TEXTO FORNECIDO:
/---
Mario Schenberg
Nasceu em Recife (1914) e morreu em São Paulo
(1990). Catedrático na disciplina de Mecânica Superior e Celeste, na
Universidade de São Paulo (USP), operou pesquisas sobre Eletromagnetismo e
Gravitação; desse trabalho nasceu o grupo de Física da Matéria Condensada, na
USP, como recorda Henrique Fleming (in revista Estudos Avançados,
Vol.8, Nº22, Pág.529 - USP), que muito viria a contribuir para a Ciência
brasileira. E não só: Mário Schenberg está na galeria dos cientistas
internacionais, assim considerado pelos seus pares.
Casado com a artista plástica Lourdes
Cedran, o cientista observava a Arte com o mesmo compromisso social e
cultural que exigia de si mesmo em relação à coisa exata: o abstrato e o
poético estavam na sua quotidianeidade filosófica. Se nos Anos 60 era já um
cientista tido como referência mundial, no mesmo período virou também crítico
d'Arte formando opinião no quadro do objetivismo naturalíssimo.
Schenberg era, como afirma o amigo e
companheiro W. Paioli, humanitarista e defensor das questões
ecológicas, propagador de princípios um tanto raros em cientistas modernos e
quase totalmente inexistentes nos políticos faraônicos (in Gazeta De
Cotia, Nº307, Out.1997).
Lutzenberger afirma, quanto à percepção
de harmonias, que ...necessitamos inverter a dessacralização da
Natureza. Nossa cultura atual alicerça-se num erro filosófico ( ) Enquanto que
no idioma hindu não existe palavra para designar ( ) "profano", para
o silvícola animista tudo é sagrado e, para o budista, Deus e Natureza são a
mesma coisa - nós, na Cultura Ocidental, fazemos questão de excluir de nossa
ética tudo o que não se relaciona com o Homem (in Manifesto Ecológico
Brasileiro, José A. Lutzenberger, pp 78 e 79; Ed. Movimento, Porto
Alegre/RS, 1976). Dentro desta visão, Schenberg foi um agitador: um
sereno agitador... A arquitetura dos índios também é monumental ( ) nenhuma
arquitetura no mundo é tão ligada ao corpo, disse o cientista e crítico
d'Arte em entrevista (in Pau Brasil, pp 35 a 42, Jul-Ag/1984) no mesmo
instante em que denunciava publicamente o acordo para uso de energia nuclear
entre alemães e brasileiros.
Mário Schenberg era um cientista atento
à História e à sua Quotidianeidade.
\---
REGISTROS:
/---
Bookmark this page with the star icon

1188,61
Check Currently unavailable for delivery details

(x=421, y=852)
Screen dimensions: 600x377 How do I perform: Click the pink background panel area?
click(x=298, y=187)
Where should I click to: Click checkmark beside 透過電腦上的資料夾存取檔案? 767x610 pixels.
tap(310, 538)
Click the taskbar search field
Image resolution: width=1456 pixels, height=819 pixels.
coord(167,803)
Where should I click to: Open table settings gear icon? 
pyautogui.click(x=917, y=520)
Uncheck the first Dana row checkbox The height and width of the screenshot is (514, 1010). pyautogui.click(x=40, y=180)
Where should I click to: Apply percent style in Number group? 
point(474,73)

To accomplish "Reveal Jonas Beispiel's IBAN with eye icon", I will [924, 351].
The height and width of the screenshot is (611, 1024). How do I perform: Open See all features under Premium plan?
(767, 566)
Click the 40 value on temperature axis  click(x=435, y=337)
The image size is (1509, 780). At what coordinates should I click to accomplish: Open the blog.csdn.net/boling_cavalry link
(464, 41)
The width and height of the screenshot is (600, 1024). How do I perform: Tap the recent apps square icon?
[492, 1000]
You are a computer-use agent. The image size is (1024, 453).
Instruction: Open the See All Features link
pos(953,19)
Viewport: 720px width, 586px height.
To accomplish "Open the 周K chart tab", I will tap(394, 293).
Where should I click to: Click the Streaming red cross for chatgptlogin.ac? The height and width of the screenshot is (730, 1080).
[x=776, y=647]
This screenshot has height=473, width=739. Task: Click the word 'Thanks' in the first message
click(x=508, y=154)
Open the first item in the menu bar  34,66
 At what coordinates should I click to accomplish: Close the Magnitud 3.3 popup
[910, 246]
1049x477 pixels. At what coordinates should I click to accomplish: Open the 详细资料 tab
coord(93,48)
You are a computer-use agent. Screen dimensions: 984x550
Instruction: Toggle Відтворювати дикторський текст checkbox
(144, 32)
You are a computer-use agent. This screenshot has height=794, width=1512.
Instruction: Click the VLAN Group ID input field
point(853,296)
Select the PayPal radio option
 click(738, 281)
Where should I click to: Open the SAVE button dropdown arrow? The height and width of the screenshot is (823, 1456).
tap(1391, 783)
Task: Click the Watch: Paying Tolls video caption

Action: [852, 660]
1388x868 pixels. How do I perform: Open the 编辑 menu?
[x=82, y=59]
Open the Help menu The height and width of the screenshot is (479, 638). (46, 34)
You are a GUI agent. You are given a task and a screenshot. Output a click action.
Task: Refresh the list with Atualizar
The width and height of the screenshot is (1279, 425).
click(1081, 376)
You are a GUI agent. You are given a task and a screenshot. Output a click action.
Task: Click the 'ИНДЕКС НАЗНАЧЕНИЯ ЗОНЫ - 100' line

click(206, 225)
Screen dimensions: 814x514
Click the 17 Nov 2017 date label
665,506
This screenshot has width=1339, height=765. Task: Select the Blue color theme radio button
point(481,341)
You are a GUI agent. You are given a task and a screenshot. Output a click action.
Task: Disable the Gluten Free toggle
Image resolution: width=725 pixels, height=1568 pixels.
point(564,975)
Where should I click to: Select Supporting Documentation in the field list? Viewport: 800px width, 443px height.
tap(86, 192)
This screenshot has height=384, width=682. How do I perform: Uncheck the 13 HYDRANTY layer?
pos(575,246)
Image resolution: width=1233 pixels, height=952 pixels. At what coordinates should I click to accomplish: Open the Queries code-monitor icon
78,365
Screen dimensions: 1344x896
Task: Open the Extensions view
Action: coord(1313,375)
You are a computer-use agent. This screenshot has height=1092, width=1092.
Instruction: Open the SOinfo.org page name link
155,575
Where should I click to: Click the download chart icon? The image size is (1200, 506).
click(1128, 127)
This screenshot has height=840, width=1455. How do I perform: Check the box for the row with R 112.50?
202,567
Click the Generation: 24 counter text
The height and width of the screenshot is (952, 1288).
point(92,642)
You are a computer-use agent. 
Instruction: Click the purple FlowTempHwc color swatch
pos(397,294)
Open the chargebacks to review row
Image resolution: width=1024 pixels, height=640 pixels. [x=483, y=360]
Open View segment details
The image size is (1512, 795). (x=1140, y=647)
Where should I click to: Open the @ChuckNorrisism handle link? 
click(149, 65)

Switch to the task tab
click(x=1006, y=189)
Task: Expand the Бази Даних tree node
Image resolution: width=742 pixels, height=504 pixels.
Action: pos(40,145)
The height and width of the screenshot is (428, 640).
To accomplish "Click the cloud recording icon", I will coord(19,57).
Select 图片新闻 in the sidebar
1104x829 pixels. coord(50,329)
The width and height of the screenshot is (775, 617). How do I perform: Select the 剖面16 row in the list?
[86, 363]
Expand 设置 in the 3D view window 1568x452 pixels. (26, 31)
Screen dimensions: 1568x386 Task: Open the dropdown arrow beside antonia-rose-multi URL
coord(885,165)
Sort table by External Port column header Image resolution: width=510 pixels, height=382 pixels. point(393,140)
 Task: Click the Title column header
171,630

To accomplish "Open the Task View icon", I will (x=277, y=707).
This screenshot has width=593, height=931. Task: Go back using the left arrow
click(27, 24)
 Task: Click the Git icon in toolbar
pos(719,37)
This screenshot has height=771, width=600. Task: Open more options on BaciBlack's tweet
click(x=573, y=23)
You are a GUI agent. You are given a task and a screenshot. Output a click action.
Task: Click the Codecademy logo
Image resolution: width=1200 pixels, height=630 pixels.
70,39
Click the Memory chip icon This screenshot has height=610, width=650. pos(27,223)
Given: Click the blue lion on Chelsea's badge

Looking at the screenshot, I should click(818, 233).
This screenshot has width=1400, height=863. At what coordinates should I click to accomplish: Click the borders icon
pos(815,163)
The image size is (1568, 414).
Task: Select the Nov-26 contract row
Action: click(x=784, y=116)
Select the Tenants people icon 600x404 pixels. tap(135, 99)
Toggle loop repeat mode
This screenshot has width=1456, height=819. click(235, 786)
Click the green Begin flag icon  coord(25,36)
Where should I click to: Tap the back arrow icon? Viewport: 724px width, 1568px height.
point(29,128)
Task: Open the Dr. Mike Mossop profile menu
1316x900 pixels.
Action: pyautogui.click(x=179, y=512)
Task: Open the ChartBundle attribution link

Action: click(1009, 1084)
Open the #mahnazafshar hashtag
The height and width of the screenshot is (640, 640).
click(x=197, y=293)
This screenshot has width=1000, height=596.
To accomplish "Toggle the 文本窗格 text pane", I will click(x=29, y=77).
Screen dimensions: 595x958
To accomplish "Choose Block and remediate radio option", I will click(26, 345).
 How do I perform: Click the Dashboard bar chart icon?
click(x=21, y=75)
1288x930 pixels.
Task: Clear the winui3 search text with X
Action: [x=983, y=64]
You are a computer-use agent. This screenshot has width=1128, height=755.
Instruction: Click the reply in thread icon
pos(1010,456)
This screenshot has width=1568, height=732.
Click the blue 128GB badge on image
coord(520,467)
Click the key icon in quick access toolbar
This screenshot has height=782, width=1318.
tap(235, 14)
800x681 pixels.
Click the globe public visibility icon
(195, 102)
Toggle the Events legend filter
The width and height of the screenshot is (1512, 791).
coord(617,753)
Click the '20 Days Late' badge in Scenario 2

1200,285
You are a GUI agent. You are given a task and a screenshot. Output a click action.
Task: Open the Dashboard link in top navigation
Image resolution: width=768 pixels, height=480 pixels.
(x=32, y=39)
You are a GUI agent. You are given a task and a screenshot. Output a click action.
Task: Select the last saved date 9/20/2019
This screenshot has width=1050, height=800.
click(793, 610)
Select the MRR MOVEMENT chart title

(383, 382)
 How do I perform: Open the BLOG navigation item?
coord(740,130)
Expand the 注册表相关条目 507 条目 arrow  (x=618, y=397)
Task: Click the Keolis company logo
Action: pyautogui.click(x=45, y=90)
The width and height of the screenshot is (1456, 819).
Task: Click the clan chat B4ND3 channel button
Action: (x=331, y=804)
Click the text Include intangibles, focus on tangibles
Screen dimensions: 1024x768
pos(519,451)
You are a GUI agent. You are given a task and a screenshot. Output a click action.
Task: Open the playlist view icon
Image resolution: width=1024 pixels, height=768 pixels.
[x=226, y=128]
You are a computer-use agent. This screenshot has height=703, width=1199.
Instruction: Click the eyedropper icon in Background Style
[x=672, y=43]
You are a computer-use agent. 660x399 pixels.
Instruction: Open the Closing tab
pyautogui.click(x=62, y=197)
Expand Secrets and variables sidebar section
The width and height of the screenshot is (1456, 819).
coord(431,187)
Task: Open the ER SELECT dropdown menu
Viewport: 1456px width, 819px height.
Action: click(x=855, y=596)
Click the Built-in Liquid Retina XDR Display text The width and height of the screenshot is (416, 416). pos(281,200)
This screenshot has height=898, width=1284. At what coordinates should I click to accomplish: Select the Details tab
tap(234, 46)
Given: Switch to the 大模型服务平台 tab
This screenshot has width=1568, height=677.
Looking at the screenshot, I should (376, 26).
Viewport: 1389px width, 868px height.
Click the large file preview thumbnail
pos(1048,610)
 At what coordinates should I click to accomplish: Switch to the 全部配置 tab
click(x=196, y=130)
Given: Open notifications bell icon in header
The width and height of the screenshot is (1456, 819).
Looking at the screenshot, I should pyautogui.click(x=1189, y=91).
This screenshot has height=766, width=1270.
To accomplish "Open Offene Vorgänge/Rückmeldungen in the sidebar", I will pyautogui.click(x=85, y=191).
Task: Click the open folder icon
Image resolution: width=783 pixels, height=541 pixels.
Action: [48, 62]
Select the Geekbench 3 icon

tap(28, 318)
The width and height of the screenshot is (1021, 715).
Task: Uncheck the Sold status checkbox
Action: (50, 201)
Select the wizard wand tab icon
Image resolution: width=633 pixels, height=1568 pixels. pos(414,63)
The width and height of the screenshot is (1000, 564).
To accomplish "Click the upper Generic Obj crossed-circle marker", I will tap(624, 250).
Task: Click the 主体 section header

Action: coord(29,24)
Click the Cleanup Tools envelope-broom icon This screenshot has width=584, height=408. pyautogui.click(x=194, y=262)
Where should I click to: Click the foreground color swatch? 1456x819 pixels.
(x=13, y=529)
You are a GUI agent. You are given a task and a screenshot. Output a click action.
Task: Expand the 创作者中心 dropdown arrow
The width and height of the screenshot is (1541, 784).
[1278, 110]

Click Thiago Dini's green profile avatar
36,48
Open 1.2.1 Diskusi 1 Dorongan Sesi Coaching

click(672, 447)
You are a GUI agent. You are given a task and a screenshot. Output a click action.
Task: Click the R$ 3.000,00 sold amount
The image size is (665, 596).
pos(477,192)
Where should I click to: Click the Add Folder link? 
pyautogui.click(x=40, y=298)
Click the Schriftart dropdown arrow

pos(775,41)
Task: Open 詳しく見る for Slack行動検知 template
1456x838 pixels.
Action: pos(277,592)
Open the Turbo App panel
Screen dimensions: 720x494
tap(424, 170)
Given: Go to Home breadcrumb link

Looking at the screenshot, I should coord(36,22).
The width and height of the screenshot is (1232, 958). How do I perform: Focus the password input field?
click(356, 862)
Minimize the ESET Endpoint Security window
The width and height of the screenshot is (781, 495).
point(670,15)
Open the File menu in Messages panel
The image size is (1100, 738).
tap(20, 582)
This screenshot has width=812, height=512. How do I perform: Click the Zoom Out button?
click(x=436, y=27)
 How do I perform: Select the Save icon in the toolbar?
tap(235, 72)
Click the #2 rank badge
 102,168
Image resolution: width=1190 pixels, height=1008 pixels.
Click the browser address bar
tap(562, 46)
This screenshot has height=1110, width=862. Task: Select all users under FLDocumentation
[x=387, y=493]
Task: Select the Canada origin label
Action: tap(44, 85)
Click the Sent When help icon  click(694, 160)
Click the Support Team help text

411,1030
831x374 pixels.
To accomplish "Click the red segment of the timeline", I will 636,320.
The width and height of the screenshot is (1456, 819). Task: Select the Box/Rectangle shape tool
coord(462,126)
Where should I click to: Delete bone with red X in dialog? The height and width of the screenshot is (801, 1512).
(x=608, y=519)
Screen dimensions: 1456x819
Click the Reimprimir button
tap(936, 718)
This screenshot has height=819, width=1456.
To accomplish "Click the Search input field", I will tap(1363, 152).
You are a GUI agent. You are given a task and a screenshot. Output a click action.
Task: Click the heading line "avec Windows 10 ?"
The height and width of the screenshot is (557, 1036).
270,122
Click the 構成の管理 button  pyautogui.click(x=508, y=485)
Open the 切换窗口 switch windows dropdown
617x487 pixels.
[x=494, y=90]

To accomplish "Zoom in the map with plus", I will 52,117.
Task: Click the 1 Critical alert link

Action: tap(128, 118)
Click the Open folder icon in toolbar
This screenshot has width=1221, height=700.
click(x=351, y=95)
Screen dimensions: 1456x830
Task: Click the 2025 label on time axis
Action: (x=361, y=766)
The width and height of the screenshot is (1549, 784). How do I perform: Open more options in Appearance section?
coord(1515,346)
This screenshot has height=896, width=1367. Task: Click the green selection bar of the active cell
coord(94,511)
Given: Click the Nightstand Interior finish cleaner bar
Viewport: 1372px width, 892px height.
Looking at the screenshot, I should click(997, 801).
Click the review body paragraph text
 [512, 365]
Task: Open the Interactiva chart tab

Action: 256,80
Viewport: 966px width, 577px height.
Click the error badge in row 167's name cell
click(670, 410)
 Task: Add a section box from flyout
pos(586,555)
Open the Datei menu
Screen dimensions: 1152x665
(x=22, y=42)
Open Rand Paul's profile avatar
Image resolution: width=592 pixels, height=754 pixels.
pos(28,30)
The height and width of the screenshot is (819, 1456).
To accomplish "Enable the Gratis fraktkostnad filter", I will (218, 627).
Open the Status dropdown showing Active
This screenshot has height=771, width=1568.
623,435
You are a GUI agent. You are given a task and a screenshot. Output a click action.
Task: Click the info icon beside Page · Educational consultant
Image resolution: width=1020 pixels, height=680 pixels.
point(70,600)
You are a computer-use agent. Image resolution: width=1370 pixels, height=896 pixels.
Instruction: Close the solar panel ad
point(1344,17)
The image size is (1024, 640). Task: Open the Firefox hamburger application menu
\---
ENUNCIADO 1:
Liste todas as pessoas mencionadas pelo nome no texto sobre Mario Schenberg, sem contar o próprio Schenberg.
ENUNCIADO 2:
Transcreva fielmente o texto sobre Mario Schenberg, do trecho "Casado com a" até o trecho "Cotia, Nº307, Out.1997).".
ENUNCIADO 3:
Continue o texto sobre Mario Schenberg a partir do ponto em que ele termina.

RESPOSTA 1:
- Henrique Fleming
- Lourdes Cedran
- W. Paioli
- José A. Lutzenberger

RESPOSTA 2:
Casado com a artista plástica Lourdes
Cedran, o cientista observava a Arte com o mesmo compromisso social e
cultural que exigia de si mesmo em relação à coisa exata: o abstrato e o
poético estavam na sua quotidianeidade filosófica. Se nos Anos 60 era já um
cientista tido como referência mundial, no mesmo período virou também crítico
d'Arte formando opinião no quadro do objetivismo naturalíssimo.
Schenberg era, como afirma o amigo e
companheiro W. Paioli, humanitarista e defensor das questões
ecológicas, propagador de princípios um tanto raros em cientistas modernos e
quase totalmente inexistentes nos políticos faraônicos (in Gazeta De
Cotia, Nº307, Out.1997).

RESPOSTA 3:
... a tecnologia nuclear ( ) pode conduzir
à destruição da Humanidade ( ) os cientistas começaram a estudar novos aspectos
disso, como a alteração das condições ecológicas. O problema foi
levantado por um soviético nos Estados Unidos, tanto que o Vaticano convocou
uma reunião da Academia Pontifícia de Ciência ( ) Falaram sobre o chamado
"inverno nuclear", um perigo que ( ) ninguém tinha compreendido
claramente. Se houver uma guerra nuclear em grande escala haverá uma alteração
climatológica total com a formação de cinzas e outras partículas ( ) Não vai
ser a radioatividade o elemento da destruição. Serão as cinzas e partículas que
irão impedir a entrada da luz do sol ( ) Por isso, o fenômeno se chama
"inverno nuclear" Calcula-se que a temperatura vai cair a -50ºC. No
Brasil ( ) cairia para -25ºC liquidando florestas, fauna e agricultura... ( )
em 1815, houve uma grande queda de temperatura na Europa e coincidiu com grande
erupção vulcânica. A temperatura caiu a -25ºC... Mas há outras coisas
aparentemente menos visíveis que impressionam menos, como o Efeito Estufa..., alertava
ele na mesma entrevista. Não foi por acaso que os governantes reuniram-se no
Rio de Janeiro, em 1992, e em Kyoto, em 1997 - Kyoto, a mesma cidade japonesa
onde ele representou o Brasil em 1965 na conferência sobre Partículas
Elementares - discutindo precisamente a emergência destes assuntos!
Desta massa intelectual e humanitarista era
feito Mário Schenberg.
Conhecia como poucos o seu mundo - que é o
nosso mundo atual, porém, mais triste, mais azedo... - e opunha-se às
pancadinhas nas costas porque o Ser é quando sabe Estar fazendo do meio
em que (sobre)vive um lar de Felicidade e de Cultura. Devemos dizer sim e não
quando as circunstâncias assim o exigem. Assim era Schenberg.
Meias palavras ou meias medidas não faziam
parte do seu universo humaníssimo.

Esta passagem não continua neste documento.